=== Section Start ===

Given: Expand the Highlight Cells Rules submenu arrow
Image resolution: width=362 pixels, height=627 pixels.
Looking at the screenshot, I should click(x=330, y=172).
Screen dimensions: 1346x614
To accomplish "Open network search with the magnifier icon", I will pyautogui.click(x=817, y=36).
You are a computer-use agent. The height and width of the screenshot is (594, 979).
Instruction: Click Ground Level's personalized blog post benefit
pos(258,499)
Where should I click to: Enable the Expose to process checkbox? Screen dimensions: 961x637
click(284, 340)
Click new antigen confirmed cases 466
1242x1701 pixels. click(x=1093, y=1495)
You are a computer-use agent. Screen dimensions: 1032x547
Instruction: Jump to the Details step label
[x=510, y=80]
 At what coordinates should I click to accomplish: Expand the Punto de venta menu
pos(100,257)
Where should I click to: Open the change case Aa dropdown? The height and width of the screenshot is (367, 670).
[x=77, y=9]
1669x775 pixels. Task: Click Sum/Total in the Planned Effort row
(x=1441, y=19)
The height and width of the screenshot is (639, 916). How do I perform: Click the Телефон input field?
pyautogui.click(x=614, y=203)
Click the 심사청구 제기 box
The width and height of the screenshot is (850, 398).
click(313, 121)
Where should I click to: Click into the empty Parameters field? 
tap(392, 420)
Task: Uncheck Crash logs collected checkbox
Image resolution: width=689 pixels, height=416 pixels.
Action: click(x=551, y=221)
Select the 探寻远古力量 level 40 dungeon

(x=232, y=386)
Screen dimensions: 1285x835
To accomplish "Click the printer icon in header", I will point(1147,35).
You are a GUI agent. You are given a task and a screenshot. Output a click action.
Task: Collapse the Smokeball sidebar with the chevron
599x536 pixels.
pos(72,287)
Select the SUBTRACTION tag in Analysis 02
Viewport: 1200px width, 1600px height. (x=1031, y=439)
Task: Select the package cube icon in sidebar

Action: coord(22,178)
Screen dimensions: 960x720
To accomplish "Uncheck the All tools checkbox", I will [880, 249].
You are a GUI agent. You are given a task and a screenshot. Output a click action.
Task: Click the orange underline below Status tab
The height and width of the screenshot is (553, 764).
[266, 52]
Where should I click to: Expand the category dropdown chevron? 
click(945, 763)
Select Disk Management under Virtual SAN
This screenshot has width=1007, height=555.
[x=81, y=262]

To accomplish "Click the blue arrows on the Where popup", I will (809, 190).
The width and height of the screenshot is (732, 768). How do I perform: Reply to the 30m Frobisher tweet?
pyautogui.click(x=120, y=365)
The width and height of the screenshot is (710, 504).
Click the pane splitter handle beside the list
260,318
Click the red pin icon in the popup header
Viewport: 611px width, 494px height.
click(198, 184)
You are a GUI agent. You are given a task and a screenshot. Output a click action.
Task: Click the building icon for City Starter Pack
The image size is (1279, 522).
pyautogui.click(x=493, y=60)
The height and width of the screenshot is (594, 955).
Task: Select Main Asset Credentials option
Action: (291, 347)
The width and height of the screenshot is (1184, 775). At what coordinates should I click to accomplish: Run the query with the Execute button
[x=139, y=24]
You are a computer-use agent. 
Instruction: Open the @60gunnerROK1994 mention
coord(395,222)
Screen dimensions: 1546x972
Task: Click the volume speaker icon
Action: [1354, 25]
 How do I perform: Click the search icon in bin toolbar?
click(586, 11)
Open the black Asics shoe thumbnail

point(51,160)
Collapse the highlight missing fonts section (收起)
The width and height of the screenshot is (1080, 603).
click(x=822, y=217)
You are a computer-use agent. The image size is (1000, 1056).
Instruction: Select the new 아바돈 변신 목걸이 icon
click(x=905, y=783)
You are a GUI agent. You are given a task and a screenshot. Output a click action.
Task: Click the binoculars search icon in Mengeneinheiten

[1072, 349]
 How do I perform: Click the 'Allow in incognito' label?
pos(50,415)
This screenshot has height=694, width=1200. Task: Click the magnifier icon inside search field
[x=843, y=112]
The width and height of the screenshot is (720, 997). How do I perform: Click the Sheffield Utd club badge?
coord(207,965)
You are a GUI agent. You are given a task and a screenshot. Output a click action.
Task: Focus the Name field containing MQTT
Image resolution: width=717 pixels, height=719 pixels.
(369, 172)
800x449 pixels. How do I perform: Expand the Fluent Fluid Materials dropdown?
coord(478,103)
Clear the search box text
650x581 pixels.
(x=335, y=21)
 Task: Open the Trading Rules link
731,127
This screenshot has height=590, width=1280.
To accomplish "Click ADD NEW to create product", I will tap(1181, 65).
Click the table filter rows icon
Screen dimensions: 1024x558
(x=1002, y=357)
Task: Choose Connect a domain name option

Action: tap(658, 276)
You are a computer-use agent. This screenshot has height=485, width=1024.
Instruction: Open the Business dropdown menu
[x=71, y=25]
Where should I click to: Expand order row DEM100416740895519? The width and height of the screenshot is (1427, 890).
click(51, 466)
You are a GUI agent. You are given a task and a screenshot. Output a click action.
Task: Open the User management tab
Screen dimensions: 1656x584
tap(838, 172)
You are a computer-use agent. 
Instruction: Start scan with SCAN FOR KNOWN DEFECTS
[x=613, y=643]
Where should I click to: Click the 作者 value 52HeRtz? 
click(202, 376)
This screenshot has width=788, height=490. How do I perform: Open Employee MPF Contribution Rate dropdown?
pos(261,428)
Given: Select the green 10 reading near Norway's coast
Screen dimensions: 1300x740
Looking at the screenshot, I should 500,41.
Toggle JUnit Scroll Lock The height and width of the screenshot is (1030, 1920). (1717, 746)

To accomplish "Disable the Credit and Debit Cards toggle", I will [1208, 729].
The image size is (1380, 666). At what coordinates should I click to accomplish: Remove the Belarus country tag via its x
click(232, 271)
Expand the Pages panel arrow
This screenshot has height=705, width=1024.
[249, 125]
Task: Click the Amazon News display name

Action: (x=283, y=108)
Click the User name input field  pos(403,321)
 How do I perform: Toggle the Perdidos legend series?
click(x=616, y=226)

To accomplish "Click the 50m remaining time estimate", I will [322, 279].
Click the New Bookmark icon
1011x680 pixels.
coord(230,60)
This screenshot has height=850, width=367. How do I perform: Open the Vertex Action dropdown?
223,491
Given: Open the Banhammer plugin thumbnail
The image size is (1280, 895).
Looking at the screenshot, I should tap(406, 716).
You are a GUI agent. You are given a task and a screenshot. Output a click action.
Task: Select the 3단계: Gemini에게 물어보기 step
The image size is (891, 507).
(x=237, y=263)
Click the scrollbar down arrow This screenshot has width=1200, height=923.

=== Section End ===

YOUR ASSIGNMENT =>
Answer with one number, namely the count of lines in the entries that include the word "User".

THE ANSWER =>
2